Document excerpt:
By considering all above features, it is concluded that the NC Ni with smaller grain size should exhibit better corrosion resistance in both 10% NaOH and 3% NaCl solutions. The enhanced corrosion resistance can be attributed to the formation of stable passive films on the surface of NC Ni samples. The passive films on 16 nm-Ni in NaOH and NaCl solutions were further confirmed by XPS surface analysis. Figs.4(a) and (b) show the high resolution XPS spectra of Ni 2p_3/2 and   O 1s, which were obtained from the 16 nm-Ni after being polarized at passive potential in the NaOH solution. The Ni 2p_3/2 peaks decomposed into one main component located at a binding energy of (855.6±0.1) eV and its associated satellite of (861.4±0.1) eV, which are attributed to Ni(OH)₂ on the surface[17-18]. Accordingly, the spectrum of O 1s is only one peak corresponding to the oxygen in Ni(OH)₂. Therefore, the XPS analysis indicates that the passive film formed on the NC Ni is composed of stable and continuous Ni hydroxide. The formation of Ni(OH)₂ passive film on the NC Ni surface in the anodic polarization stage may involve the following chemical and electrochemical steps[19]:

Ni+H₂O→Ni(H₂O)(ads)                        (1)

Ni(H₂O)(ads)→Ni(OH)⁺+H⁺+2e^-                (2)

Ni(OH)⁺+OH^-→Ni(OH)₂                       (3)

Fig.4 XPS spectra of Ni 2p_3/2 (a) and O 1s (b) acquired from 16 nm-Ni after being polarized in 10% NaOH solution at 40 mV for 5 min

Figs.5(a) and (b) show the Ni 2p_3/2 and O 1s peaks respectively, which were obtained from the 16 nm-Ni after being polarized at passive potential in the NaCl solution. The Ni 2p_3/2 peak consists of three main components, namely, metallic Ni, NiO and Ni(OH)₂[17, 20-22]. Similarly, the spectrum of O 1s in Fig.5(b) can be coherently fitted by two Gaussian components corresponding to the oxygen in Ni(OH)₂ and NiO. Hence, the passivation process of 16 nm-Ni in the NaCl solution involves the formation of both Ni(OH)₂ and NiO passive films. The former forms according to the above reactions (Eqs.(1)-(3)) and the latter involves another reaction[19]:

Ni(OH)₂→NiO+H₂O                          (4)

Given material:
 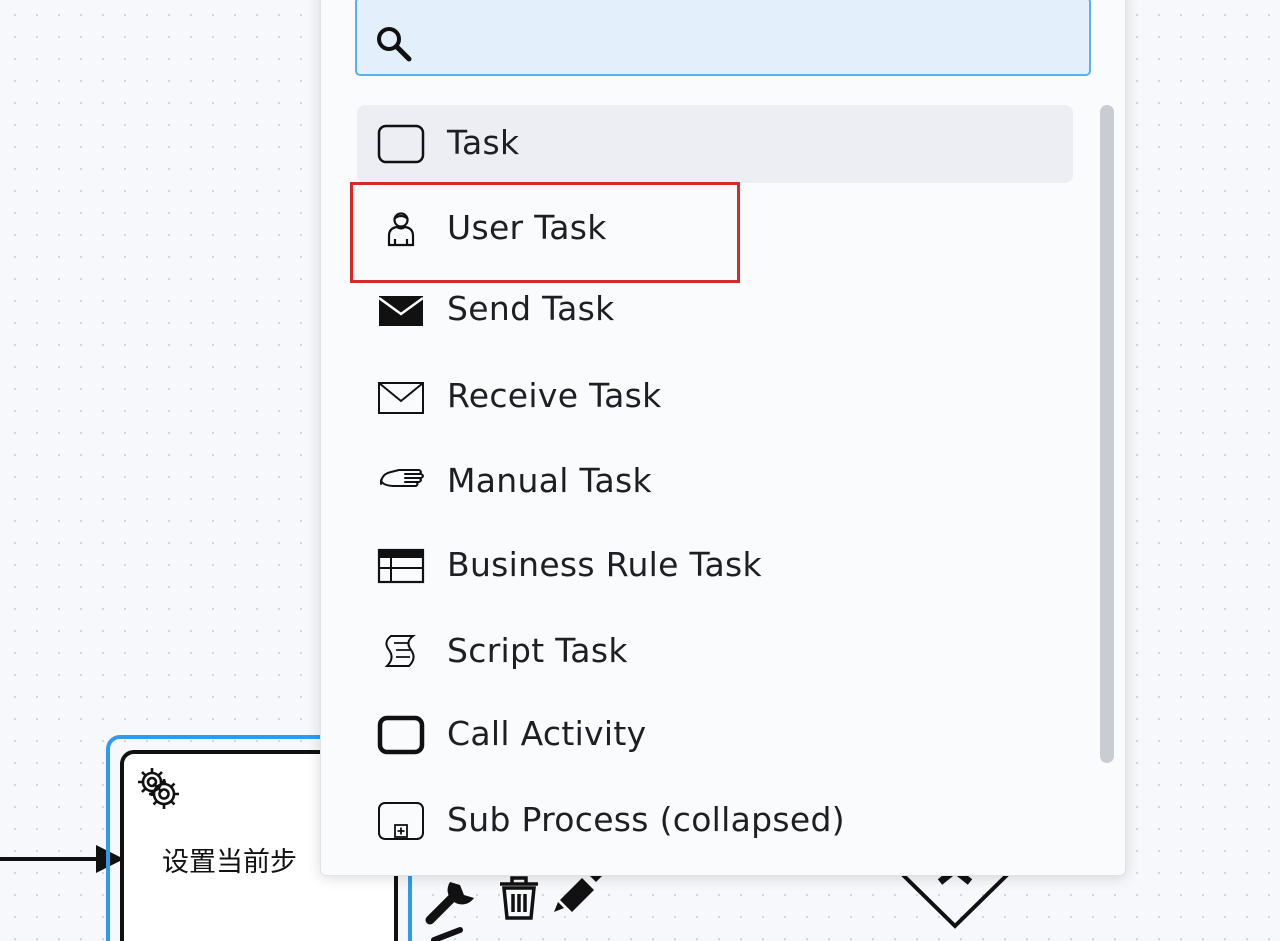 I want to click on search-input, so click(x=749, y=38).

Your objective:
Answer these questions using the excerpt on nickel corrosion:
1. According to the XPS analysis of the 16 nm-Ni polarized in the NaOH solution, what compound forms the passive film?
2. In the caption for Fig.4, at what potential and for how long was the 16 nm-Ni polarized in the 10% NaOH solution?
3. What three components make up the Ni 2p_3/2 peak for the 16 nm-Ni polarized in the NaCl solution?

Response for this exercise:
1. Ni(OH)₂
2. 40 mV for 5 min
3. Metallic Ni, NiO and Ni(OH)₂